Extracted data entries:
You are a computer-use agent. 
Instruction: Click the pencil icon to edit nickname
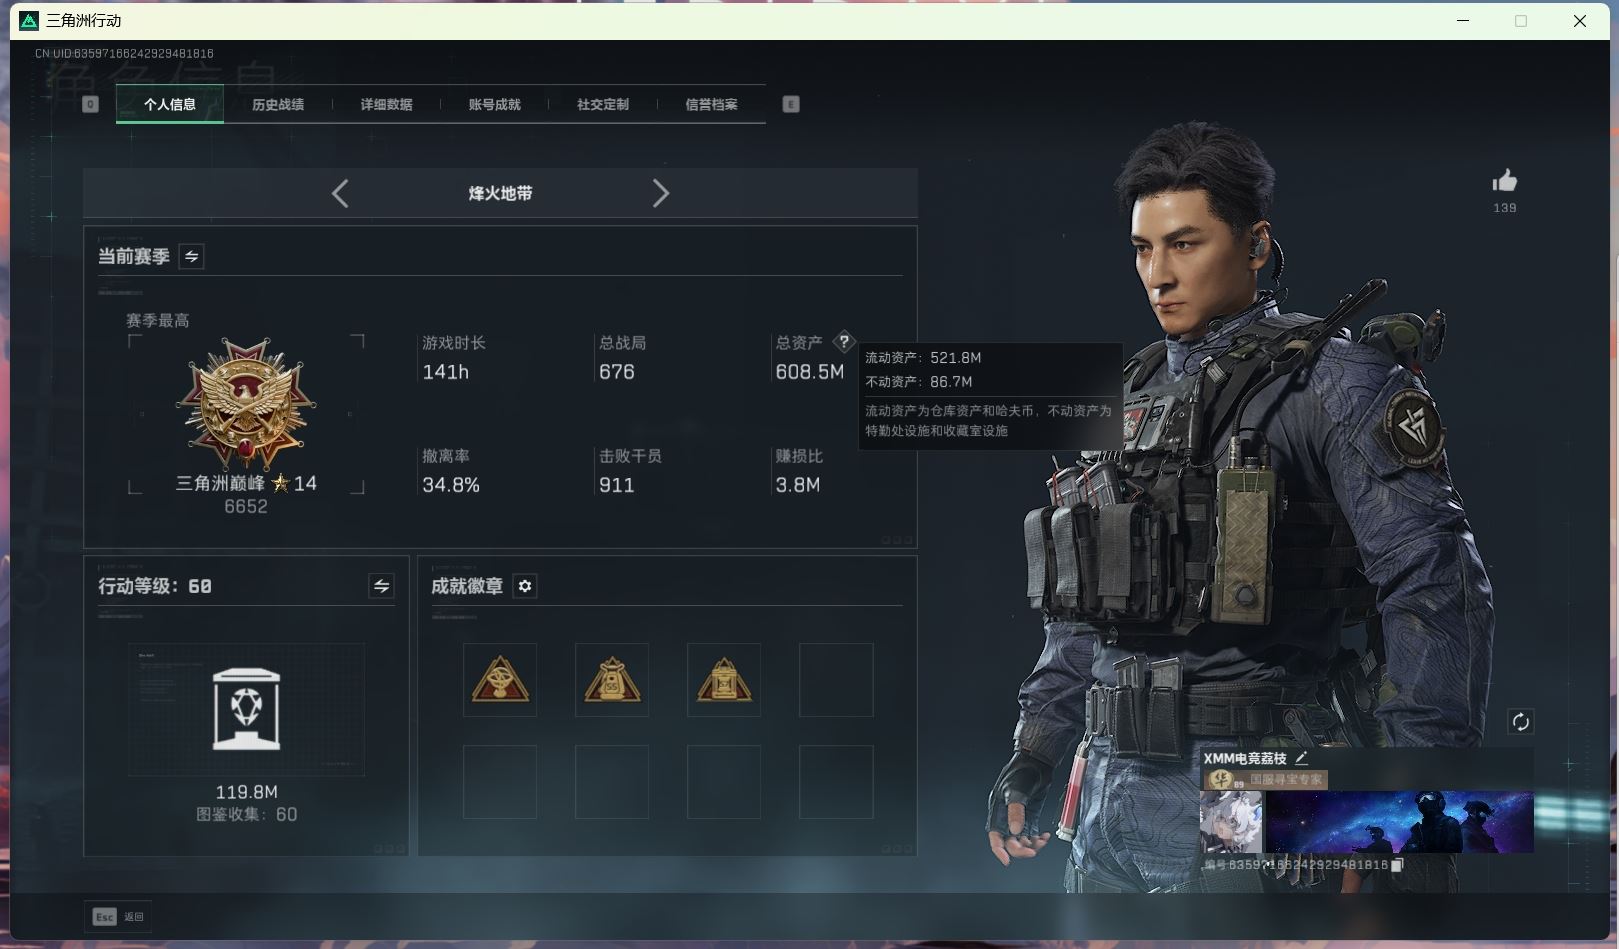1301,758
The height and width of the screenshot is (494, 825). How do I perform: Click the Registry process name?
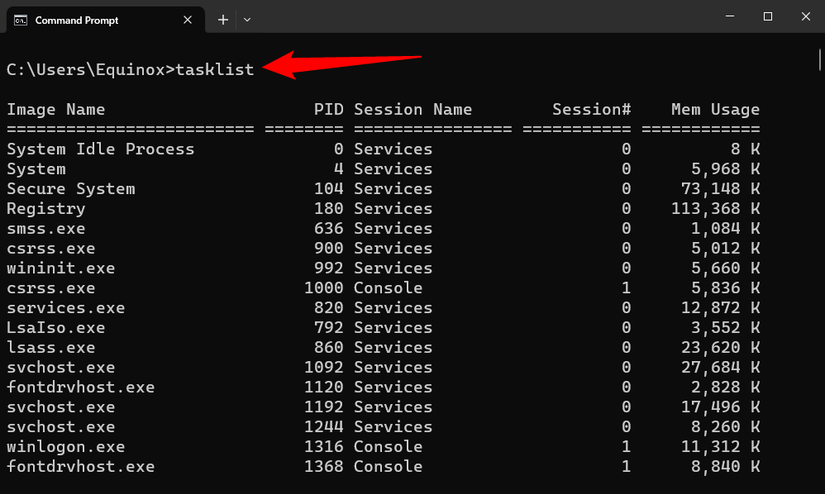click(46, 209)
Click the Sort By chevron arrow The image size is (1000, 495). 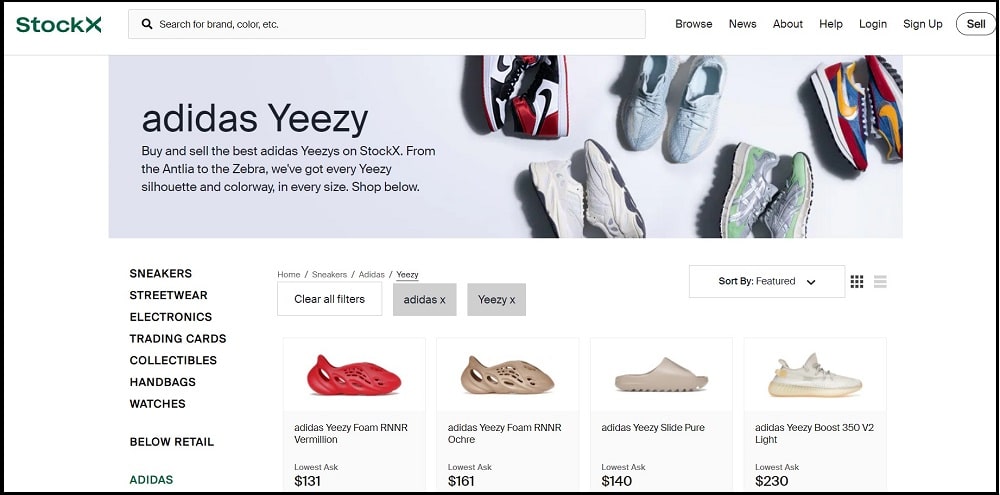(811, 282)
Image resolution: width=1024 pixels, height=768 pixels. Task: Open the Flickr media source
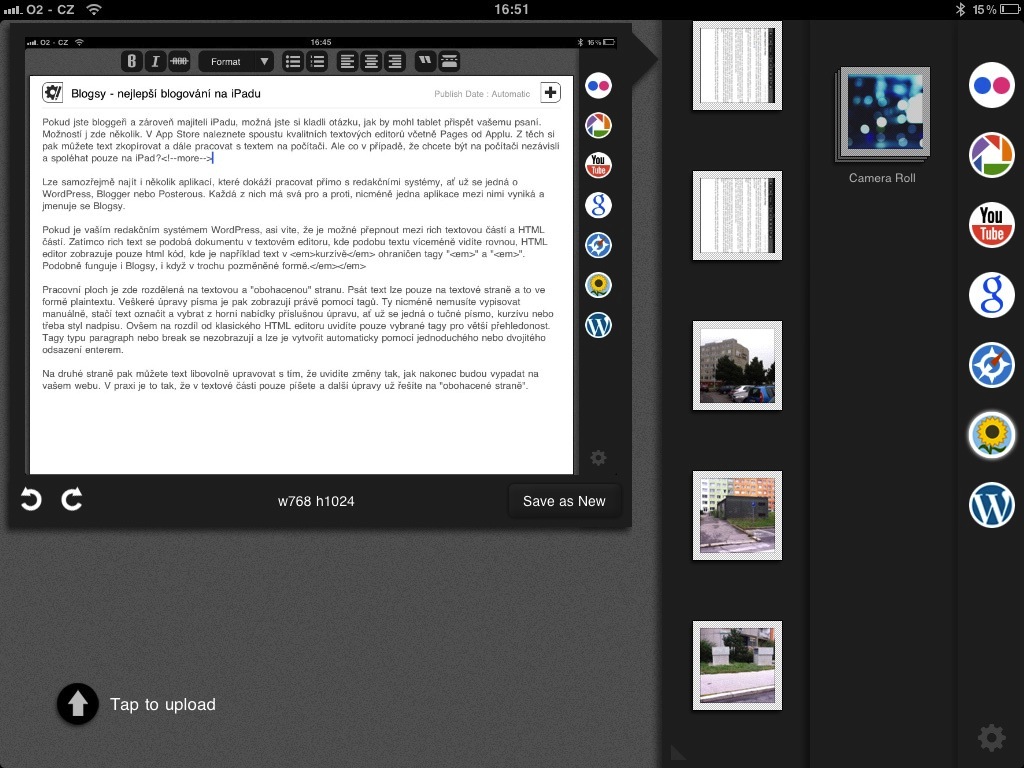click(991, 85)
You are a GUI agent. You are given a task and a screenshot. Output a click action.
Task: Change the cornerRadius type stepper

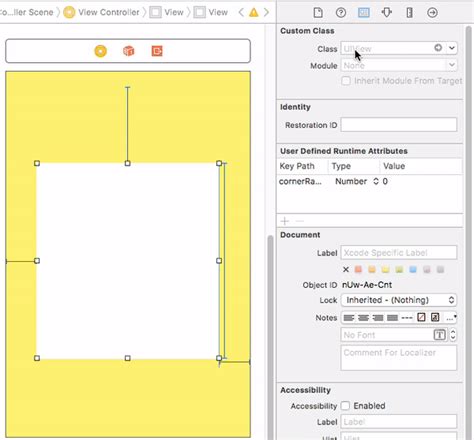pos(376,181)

--

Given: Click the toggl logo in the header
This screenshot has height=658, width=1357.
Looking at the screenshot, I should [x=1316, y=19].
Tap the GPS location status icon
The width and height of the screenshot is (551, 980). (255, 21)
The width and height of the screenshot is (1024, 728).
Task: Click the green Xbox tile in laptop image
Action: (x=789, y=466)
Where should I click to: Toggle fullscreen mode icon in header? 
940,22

### TASK DESCRIPTION
Look through the records and give only the number of lines where the string "agent" appears.

### RESPONSE
2